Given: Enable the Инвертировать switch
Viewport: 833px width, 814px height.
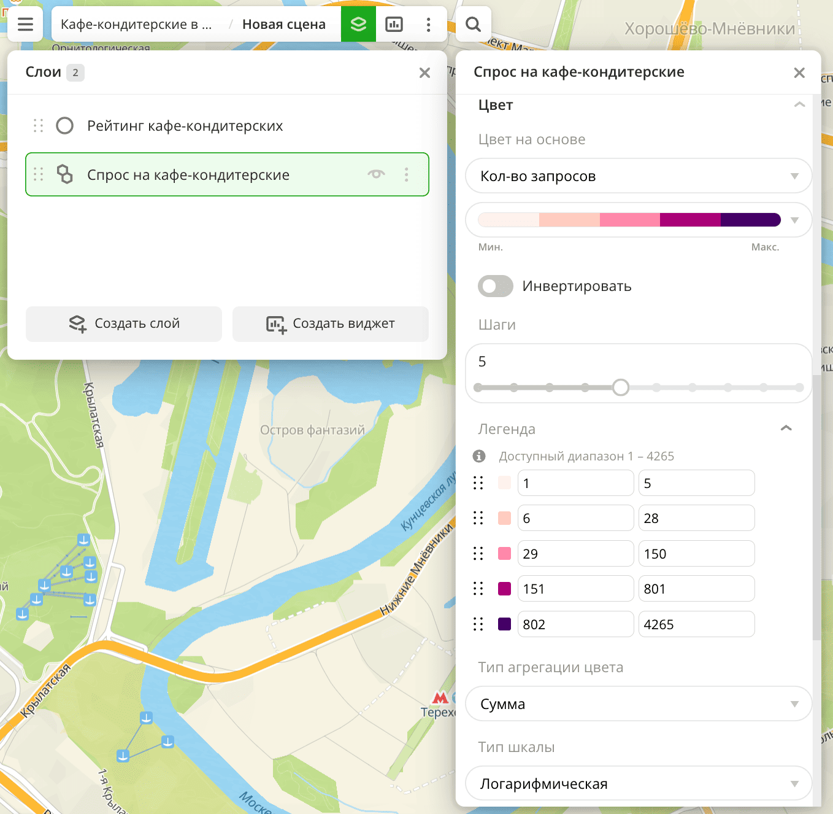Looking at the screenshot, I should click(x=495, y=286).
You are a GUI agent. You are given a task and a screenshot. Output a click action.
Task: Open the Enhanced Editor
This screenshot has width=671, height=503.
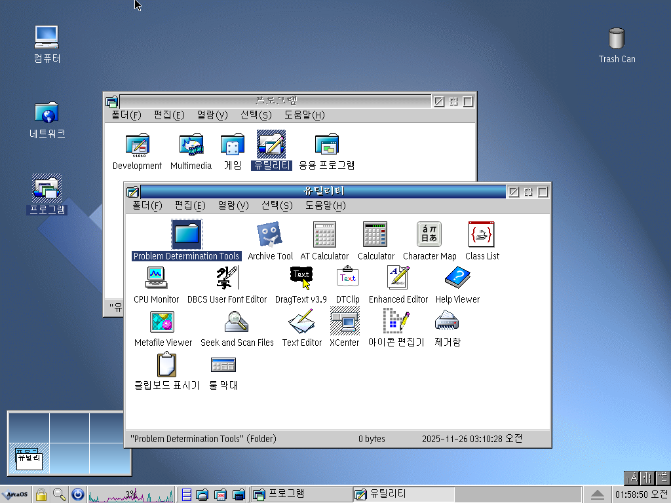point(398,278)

━━━━━━

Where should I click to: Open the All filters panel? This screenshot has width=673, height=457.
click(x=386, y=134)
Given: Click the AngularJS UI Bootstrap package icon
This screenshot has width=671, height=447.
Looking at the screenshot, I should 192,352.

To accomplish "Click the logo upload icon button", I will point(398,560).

━━━━━━

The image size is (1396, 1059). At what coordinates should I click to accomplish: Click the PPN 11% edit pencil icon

━━━━━━

Activity
Look through the records and gather every line containing "accomplish".

Answer to the problem
To accomplish "Click the logo upload icon button", I will point(398,560).
The image size is (1396, 1059). At what coordinates should I click to accomplish: Click the PPN 11% edit pencil icon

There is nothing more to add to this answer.